#### Records shown:
##########
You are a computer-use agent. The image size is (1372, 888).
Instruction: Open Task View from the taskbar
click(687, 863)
##########
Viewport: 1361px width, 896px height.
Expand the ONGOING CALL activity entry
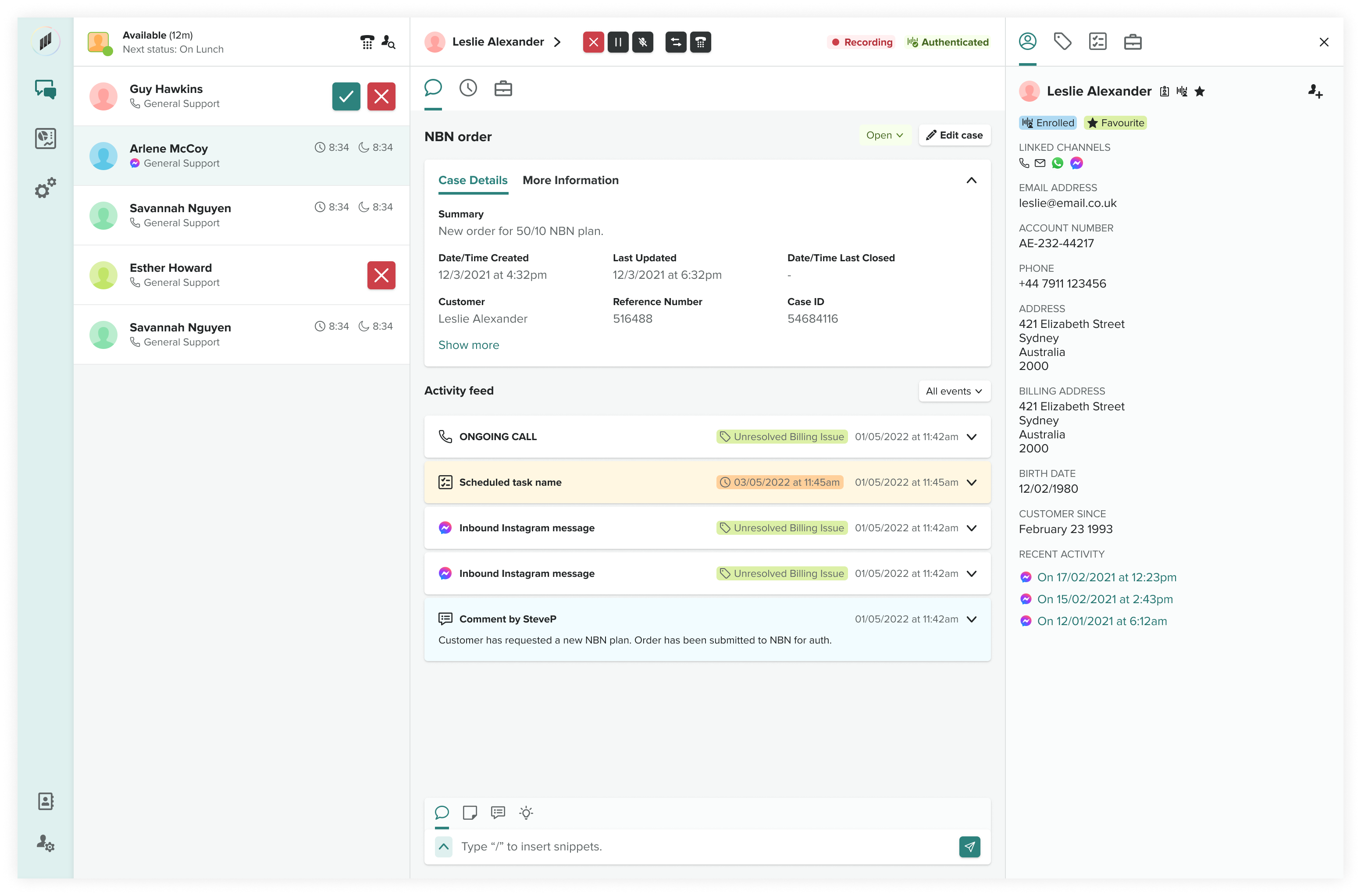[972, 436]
##########
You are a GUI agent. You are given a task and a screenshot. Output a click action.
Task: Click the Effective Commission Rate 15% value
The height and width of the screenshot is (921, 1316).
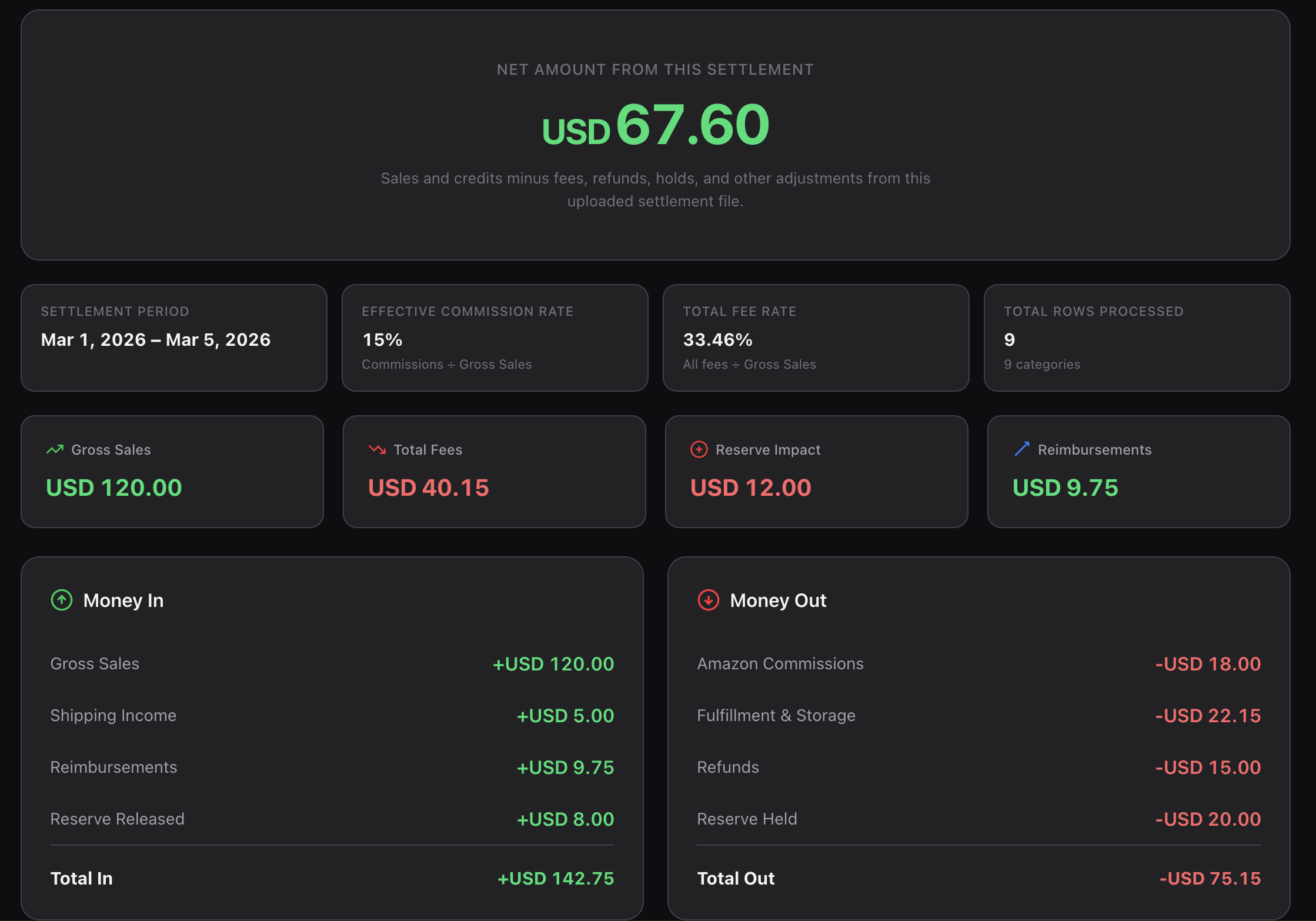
##########
#### Action item:
In the listing above, find the line with "Task: Click the" and the line with "The height and", then print exactly those lines and every line between them.

#### Exercise solution:
Task: Click the Effective Commission Rate 15% value
The height and width of the screenshot is (921, 1316).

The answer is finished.